Development of a pediatric body mass index using longitudinal single-index models

Jingwei Wu, Wanzhu Tu

Research output: Contribution to journalArticle

1 Scopus citations


As a measure of human adiposity, the body mass index, defined as weight/height2, has been widely used in clinical investigations. For children undergoing pubertal development, whether this function of height and weight represents an optimal way of quantifying body mass for assessing of specific health outcomes has not been carefully studied. In this study, we propose an alternative pediatric body mass measure for prediction of blood pressure based on recorded height and weight data using single-index modeling techniques. Specifically, we present a general form of partially linear single-index mixed effect models for the determination of this new metric. A methodological contribution of this research is the development of an efficient algorithm for the fitting of a general class of partially linear single-index models in longitudinal data situations.
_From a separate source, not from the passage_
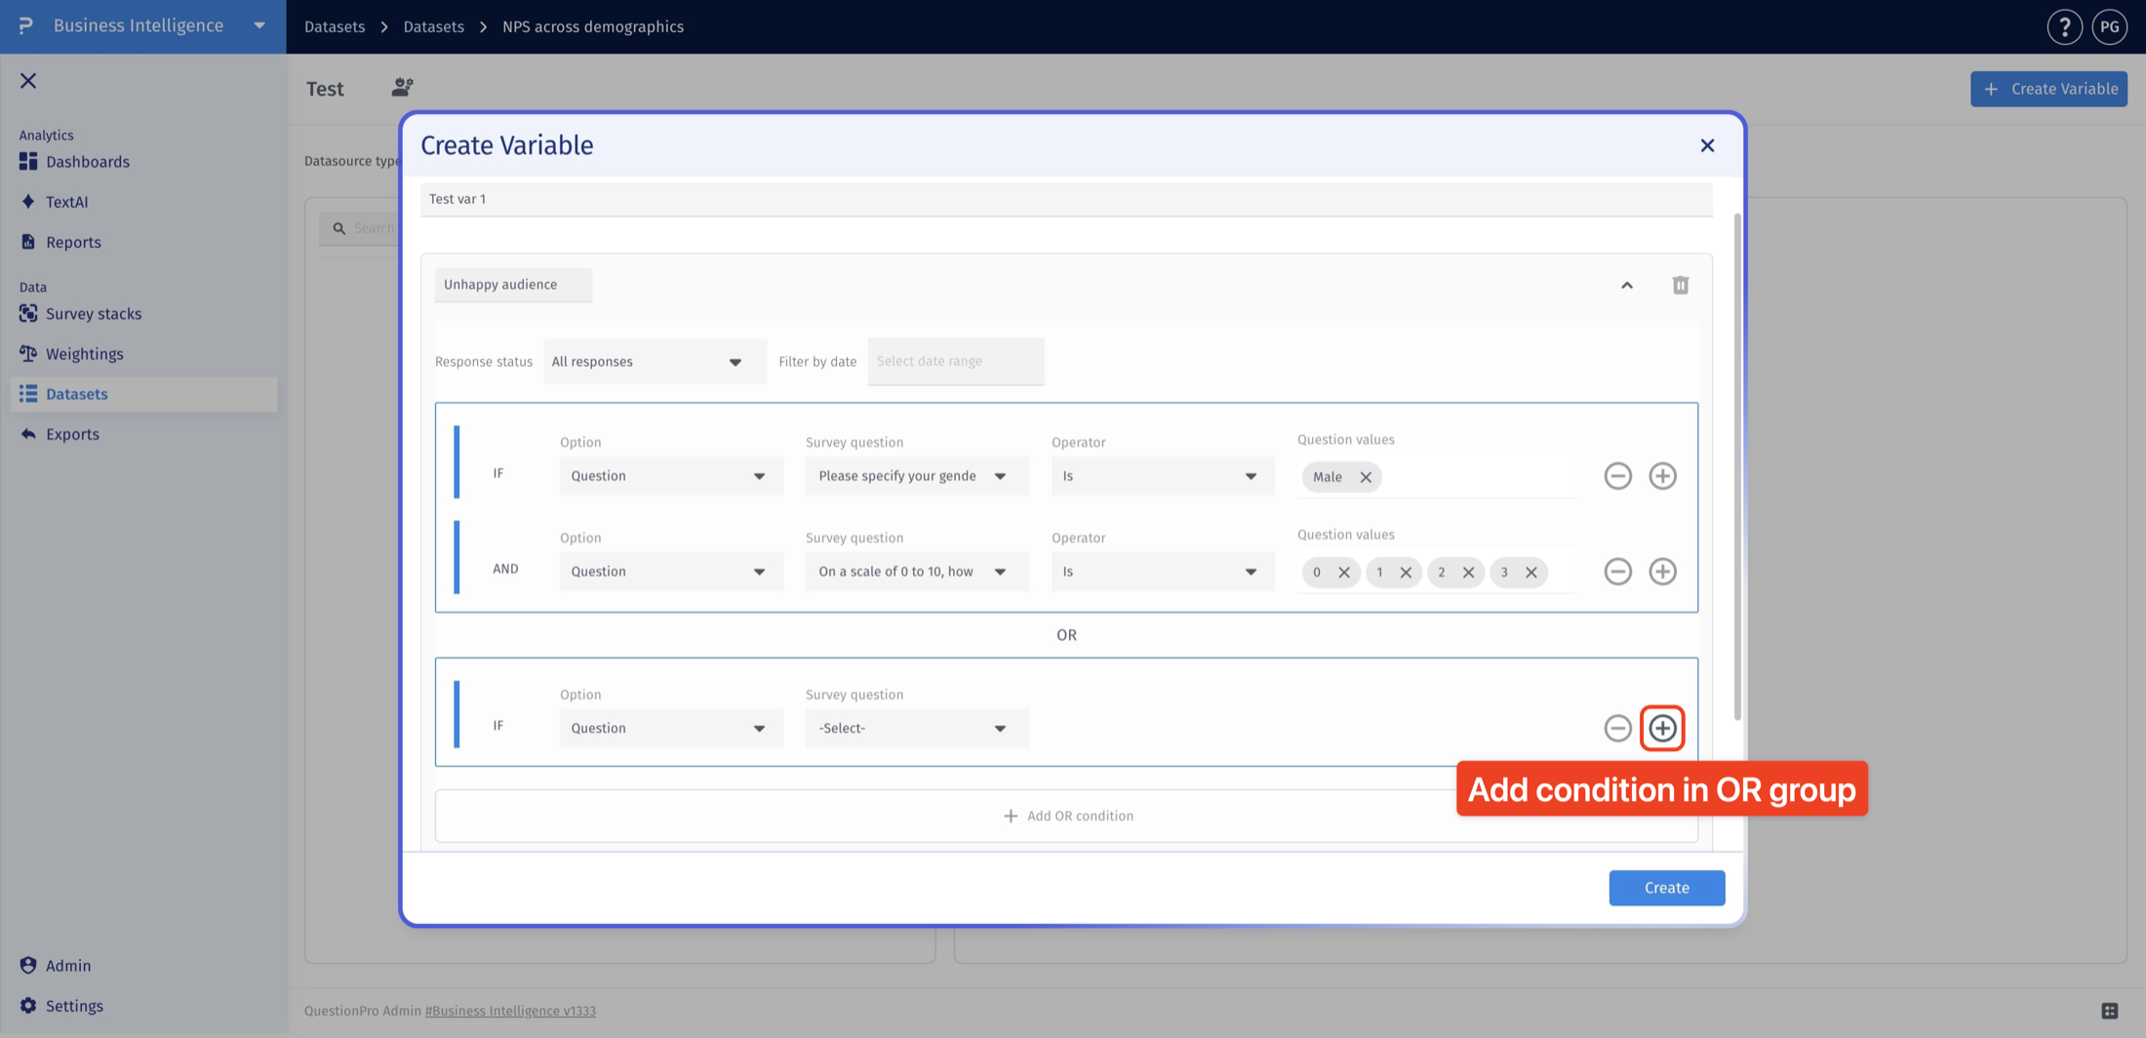Collapse the Unhappy audience section chevron

1626,285
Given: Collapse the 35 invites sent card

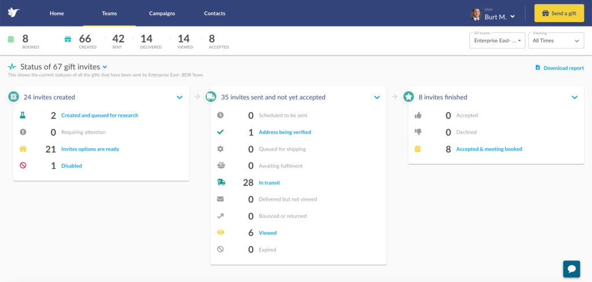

The proposed model and related model fitting algorithm are easily implementable in most computational platforms. Simulation demonstrates superior performance of the new method, as compared to the standard body mass index measure. Using the proposed method, we explore an alternative body mass measure for the prediction of blood pressure in children. The method is potentially useful for the construction of other indices for specific investigations.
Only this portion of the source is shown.